Court added that handing over payment details online was very risky and might lead to identity theft. "Using PayPal isn't foolproof, but it is a lot safer than giving your bank details or card details. That goes straight to people you know are suspected criminals," he said.

Police and consumer protection agencies say tech firms aren't doing enough

This isn't the first time buyers have spotted dodgy goods being sold on Marketplace.

When the service first launched in 2016, buyers found guns, drugs, and adult services for sale. At the time, Facebook blamed the problem on a technical glitch which meant the illicit goods got past its review processes. And there have been several investigations into buyers selling fake goods, suggesting Facebook isn't moving quickly enough to tackle the problem.

According to an annual government report into intellectual property crime, social media has overtaken auction sites like eBay as the go-to place for criminals to sell knock-offs.

Last November, UK Trading Standards called out Facebook for not doing enough to crack down on the sale of fake goods in the run-up to Christmas.
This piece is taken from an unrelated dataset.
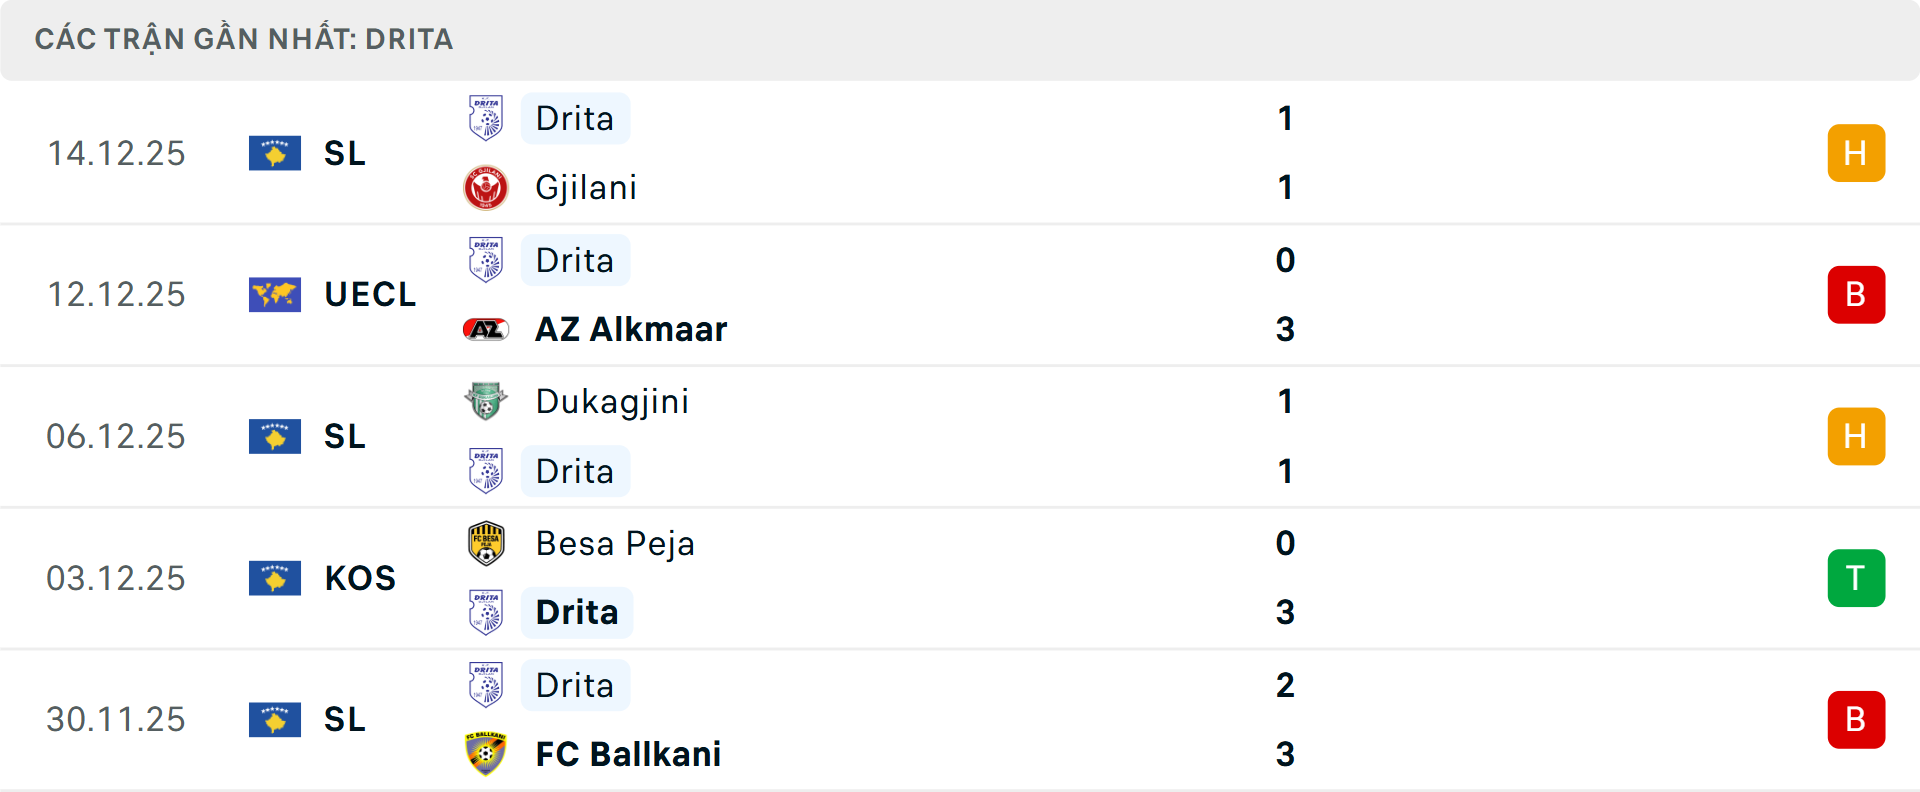Click draw badge for Dukagjini match
This screenshot has width=1920, height=792.
click(1855, 437)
Facebook CEO Mark Zuckerberg. Stephen Lam/Reuters

At the time Mike Andrews, from the National Trading Standards eCrime team, described Facebook's responses to takedown attempts as "unsatisfactory."

National Trading Standards told Business Insider that it was reliant on the public reporting fakes. The organisation estimated 78 complaints for fake goods being sold on Facebook, but said the problem was under-reported.

Andrews told Business Insider: "Criminals are increasingly using social media platforms to sell fake designer goods. Counterfeit products leave consumers out of pocket and can sometimes be dangerous.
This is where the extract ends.